Judgment doesn’t manage to take the series beyond the problems of previous Gears games, but it is an experience that deserves to be remembered better than it is probably going to be. Falling outside the main series and at a glance appearing to be nearly identical to Gears 3, it might not be your first candidate for a title that deserves a prime spot in the halls of gaming history, but it’s a game that manages to emphasise the best in Gears’ mechanics and pushes the basic concepts behind the series to their operating peak. Judgment acts as a prequel for the previous games and slots into its main roles Kilo Squad, a four person collective of COG soldiers consisting of returning characters Damon Baird and Augustus Cole, and newcomers Garron Paduk and Sofia Hendrik. Throughout the game the squad undergo an intense grilling at a military tribunal in which they’re accused of insubordinate actions and the Player One control switches between each of the four characters as you play through their recollection of the events leading up to the trial.

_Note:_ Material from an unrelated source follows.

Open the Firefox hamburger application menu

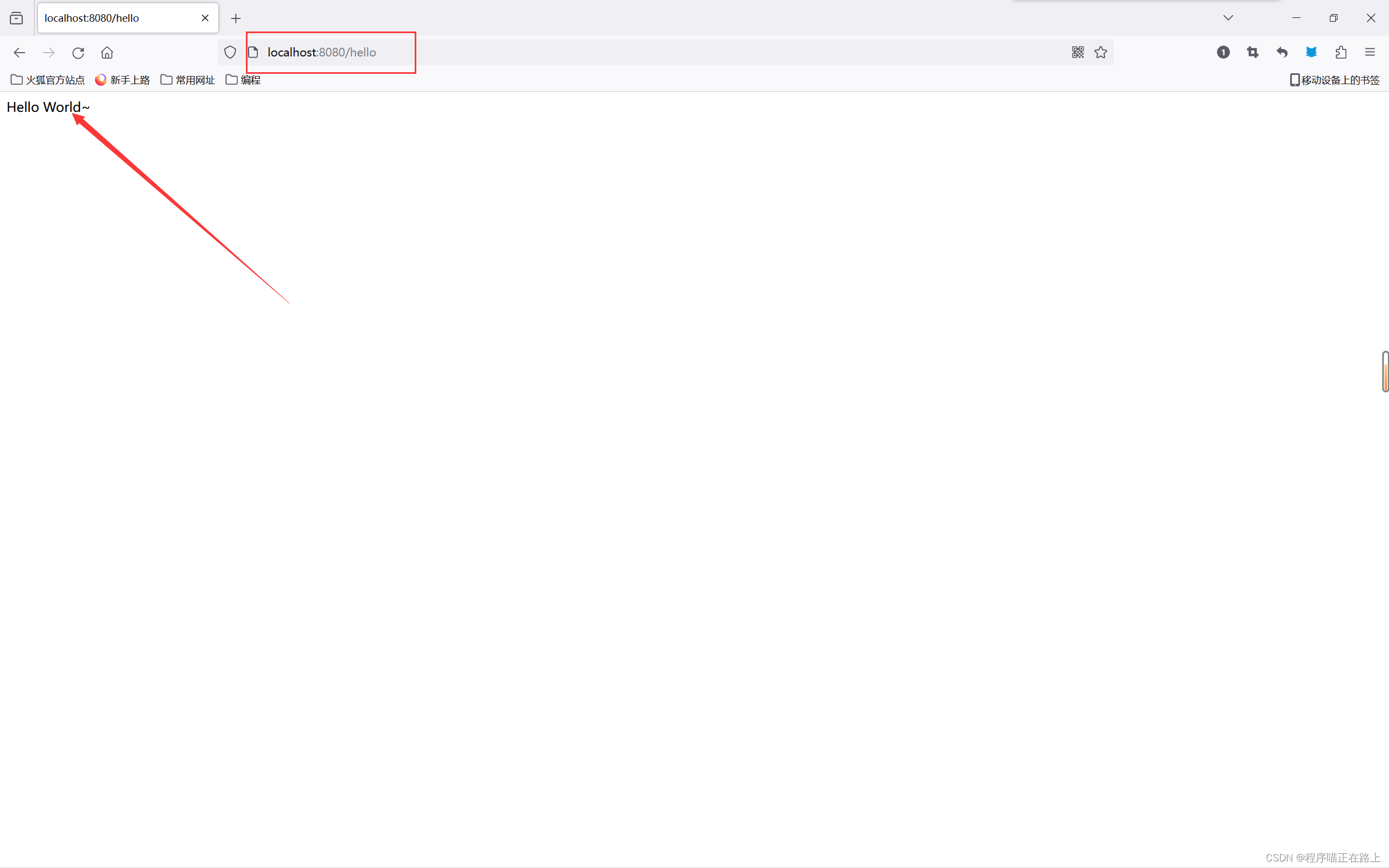1370,52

While much of what you see in these missions involves resurrected gameplay ideas from Gears past, the best design decisions here really ram home the truth that a game is not just defined by what mechanics it has but how those mechanics are arranged and integrated. The two big new ideas in Judgment are the Declassified Missions and the Star Meter. The game now features a bar in one corner of the screen which fills as you take down your enemies. Regular kills provide just a sliver of progress towards your end goal, but more gruesome kills like headshots, gibs, and melee executions pay out more. At the end of each of the chapters you receive a number of stars from one to three based on how far you filled that meter. The stars generally feel like a worthwhile reward in themselves, but they also count towards unlocking in-game content like the “Aftermath” campaign which is separate from the main single-player. Bagging all three stars on a level is however very difficult unless you accept the optional “Declassified Missions”. The idea behind these missions is that by default the COGs will tell a watered-down version of their war story during the tribunal that’s easier for the judge to swallow, but should you accept the mission given to you by one of the game’s glowing skull markers they will tell the real story. The challenges provided here come in the forms of limiting you to only using certain weapons, racing to beat sections against a clock, taking on additional enemies, having your sight impaired, and more. In exchange for bumping up the difficulty for yourself you get a boost to your Star Meter.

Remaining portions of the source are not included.